With silent efficiency, tank crewmen worked to rearm and refuel their tired Sherman tanks before the last hues of color fled the sky.
Crouched behind the turret of the leftmost tank, Corporal Clarence Smoyer carefully shuttled 75mm shells into the waiting hands of the loader inside. It was a delicate job—even the slightest clang could reveal their position to the enemy.
Clarence was twenty-one, tall and lean with a Roman nose and a sea of curly blond hair under a knit cap. His blue eyes were gentle, but guarded. Despite his height, he was not a fighter—he had never been in a fistfight. Back home in Pennsylvania he had hunted only once—for rabbit—and even that he did halfheartedly. Three weeks earlier he’d been promoted to gunner, second in command on the tank. It wasn’t a promotion he had wanted.
The platoon was in place. To Clarence’s right, four more olive-drab tanks were fanned out, “coiled,” in a half-moon formation with twenty yards between each vehicle.
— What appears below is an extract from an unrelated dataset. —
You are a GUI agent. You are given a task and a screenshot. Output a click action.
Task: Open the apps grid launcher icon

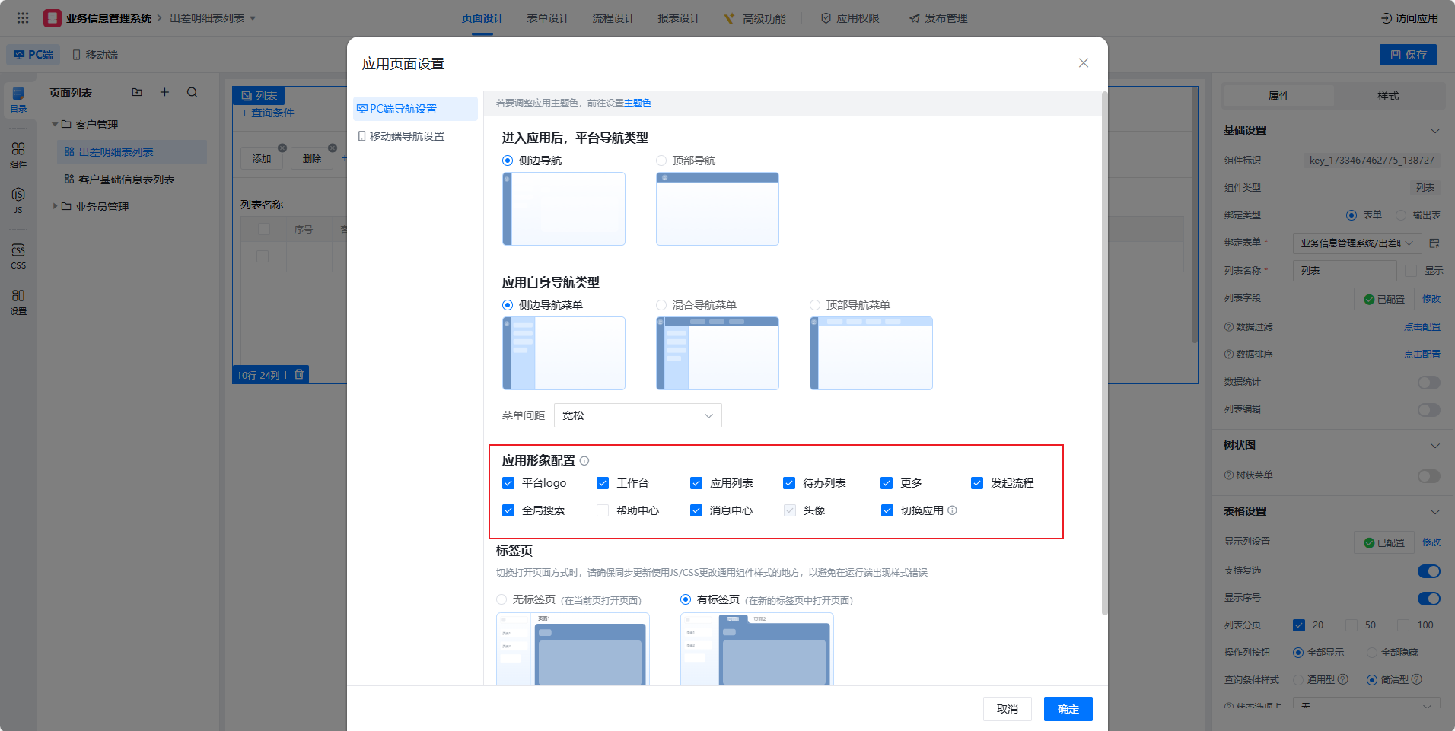click(x=23, y=18)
Farther to the north, beyond sight, was Mons, a city made lavish by the Industrial Revolution. A dirt road lay parallel to the tanks on the left, and it ran up through the darkening fields to a forested ridge, where the sun was setting behind the trees.
The Germans were out there, but how many there were and when they’d arrive, no one knew. It had been nearly three months since D-Day, and now Clarence and the men of the 3rd Armored Division were behind enemy lines.
All guns faced west.
Boasting 390 tanks at full strength, the division had dispersed every operational tank between the enemy and Mons, blocking every road junction they could reach.
Survival that night would hinge on teamwork. Clarence’s company headquarters had given his platoon, 2nd Platoon, a simple but important mission: guard the road, let nothing pass.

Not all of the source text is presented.